Tajani, integrante do partido Força Itália, esclareceu posteriormente que o valor de € 14,9 bilhões representa apenas o limite máximo colocado à disposição do país. Isso significa que o governo poderá utilizar uma parcela menor ou até decidir não contratar parte dos recursos.
O ministro da Defesa, Guido Crosetto, também afirmou que os empréstimos seriam destinados principalmente a projetos já previstos no planejamento militar italiano, e não necessariamente a um aumento adicional das despesas. (Reuters)
Como funciona o SAFE
O SAFE disponibiliza até € 150 bilhões em empréstimos aos países da União Europeia. O dinheiro é captado pela própria UE nos mercados financeiros, por meio da emissão de títulos, e posteriormente repassado aos Estados-membros em condições consideradas mais favoráveis do que aquelas que alguns governos conseguiriam individualmente.
O programa prioriza compras conjuntas realizadas por pelo menos dois países participantes, com o objetivo de reduzir custos, padronizar equipamentos e fortalecer fabricantes europeus.
Entre os setores que podem receber financiamento estão:
* sistemas de defesa aérea e antimísseis;
* munições, mísseis e artilharia;
* drones e sistemas antidrones;
* veículos e equipamentos terrestres;
* navios e capacidades submarinas;
* defesa cibernética;
* comunicações e inteligência militar;
* proteção de infraestruturas críticas;
* mobilidade de tropas e equipamentos.
A iniciativa também permite a participação da indústria de defesa da Ucrânia e de determinados países parceiros da União Europeia. (Consilium)
Por que a Itália está cautelosa
A discussão ocorre em um momento delicado para as contas públicas italianas.
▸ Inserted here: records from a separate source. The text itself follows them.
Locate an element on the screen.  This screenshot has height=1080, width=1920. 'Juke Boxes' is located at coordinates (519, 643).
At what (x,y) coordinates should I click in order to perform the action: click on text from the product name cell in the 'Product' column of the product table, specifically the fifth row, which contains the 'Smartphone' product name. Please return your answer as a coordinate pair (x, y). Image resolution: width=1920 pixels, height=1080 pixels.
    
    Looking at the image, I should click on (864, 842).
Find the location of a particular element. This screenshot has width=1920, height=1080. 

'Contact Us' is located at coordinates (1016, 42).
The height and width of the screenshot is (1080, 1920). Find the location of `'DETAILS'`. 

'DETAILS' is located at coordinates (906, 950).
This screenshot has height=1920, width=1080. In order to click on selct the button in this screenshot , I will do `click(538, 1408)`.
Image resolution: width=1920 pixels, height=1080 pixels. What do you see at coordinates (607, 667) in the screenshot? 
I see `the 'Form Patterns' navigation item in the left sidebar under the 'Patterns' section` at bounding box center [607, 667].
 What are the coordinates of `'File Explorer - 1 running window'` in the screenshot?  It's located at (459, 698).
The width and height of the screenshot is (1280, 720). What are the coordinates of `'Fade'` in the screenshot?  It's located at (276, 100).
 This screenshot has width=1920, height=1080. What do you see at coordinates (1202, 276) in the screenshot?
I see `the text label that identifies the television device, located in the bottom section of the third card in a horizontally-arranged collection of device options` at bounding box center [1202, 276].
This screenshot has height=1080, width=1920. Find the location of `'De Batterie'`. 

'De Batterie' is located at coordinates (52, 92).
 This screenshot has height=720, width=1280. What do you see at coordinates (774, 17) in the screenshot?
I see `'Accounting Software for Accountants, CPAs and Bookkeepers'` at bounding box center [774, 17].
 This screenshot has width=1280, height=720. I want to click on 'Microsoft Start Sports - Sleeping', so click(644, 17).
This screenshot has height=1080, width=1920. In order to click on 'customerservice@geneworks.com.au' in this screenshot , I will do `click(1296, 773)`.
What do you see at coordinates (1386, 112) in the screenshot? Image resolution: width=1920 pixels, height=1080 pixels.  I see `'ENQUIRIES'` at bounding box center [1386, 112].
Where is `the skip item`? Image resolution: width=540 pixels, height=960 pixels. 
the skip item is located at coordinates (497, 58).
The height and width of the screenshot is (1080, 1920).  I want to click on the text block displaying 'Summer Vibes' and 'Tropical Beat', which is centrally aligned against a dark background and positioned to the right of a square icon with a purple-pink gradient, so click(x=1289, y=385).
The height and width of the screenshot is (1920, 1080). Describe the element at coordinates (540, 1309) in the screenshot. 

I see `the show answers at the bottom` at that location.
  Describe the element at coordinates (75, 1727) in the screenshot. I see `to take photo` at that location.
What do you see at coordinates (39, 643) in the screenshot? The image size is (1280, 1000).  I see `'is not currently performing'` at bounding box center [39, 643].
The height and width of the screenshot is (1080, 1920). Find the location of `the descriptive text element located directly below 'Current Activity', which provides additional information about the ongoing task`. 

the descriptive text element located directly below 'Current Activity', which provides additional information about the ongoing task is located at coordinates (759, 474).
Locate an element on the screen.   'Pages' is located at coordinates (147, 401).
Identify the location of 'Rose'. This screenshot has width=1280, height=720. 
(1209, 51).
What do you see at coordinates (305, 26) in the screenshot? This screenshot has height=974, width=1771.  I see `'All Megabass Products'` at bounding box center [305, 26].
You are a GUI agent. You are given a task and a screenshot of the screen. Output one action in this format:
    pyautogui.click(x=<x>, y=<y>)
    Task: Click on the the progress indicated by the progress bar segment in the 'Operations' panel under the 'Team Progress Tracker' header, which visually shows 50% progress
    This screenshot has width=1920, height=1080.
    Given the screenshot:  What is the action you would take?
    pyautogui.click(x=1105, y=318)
O país possui uma das maiores dívidas públicas proporcionais ao Produto Interno Bruto dentro da União Europeia, o que limita a capacidade do governo de assumir novas despesas.
Mesmo que os empréstimos do SAFE sejam oferecidos com prazos longos e condições competitivas, eles continuam representando uma obrigação financeira para o Estado italiano.
Além disso, o aumento dos gastos militares enfrenta resistência entre parte da população e de partidos políticos. O governo também sofre pressão para direcionar recursos ao controle dos preços da energia, ao apoio às famílias, à indústria e à redução do custo dos combustíveis.
Por esse motivo, a discussão não se limita à necessidade de reforçar as Forças Armadas. O debate envolve a escolha entre ampliar os investimentos estratégicos em defesa e preservar recursos para problemas econômicos mais imediatos.
O que acontecerá agora
O governo italiano deverá apresentar ao Parlamento informações mais detalhadas sobre os projetos que pretende financiar, o valor que deseja contratar e as condições de pagamento.
Também será necessário definir quais equipamentos seriam comprados, quais países participariam das aquisições conjuntas e quanto da produção seria realizada pela indústria italiana ou por empresas de outros membros da União Europeia.
A decisão deverá ser concluída até o final de 2026. Até lá, os € 14,9 bilhões permanecem como um limite reservado, e não como uma dívida já contratada.
O resultado será acompanhado de perto por outros governos europeus, pois a Itália possui uma das maiores indústrias de defesa do continente. Uma participação significativa no SAFE poderia beneficiar fabricantes italianos, ampliar projetos conjuntos e fortalecer a capacidade militar europeia, mas também elevaria os compromissos financeiros do país nos próximos anos.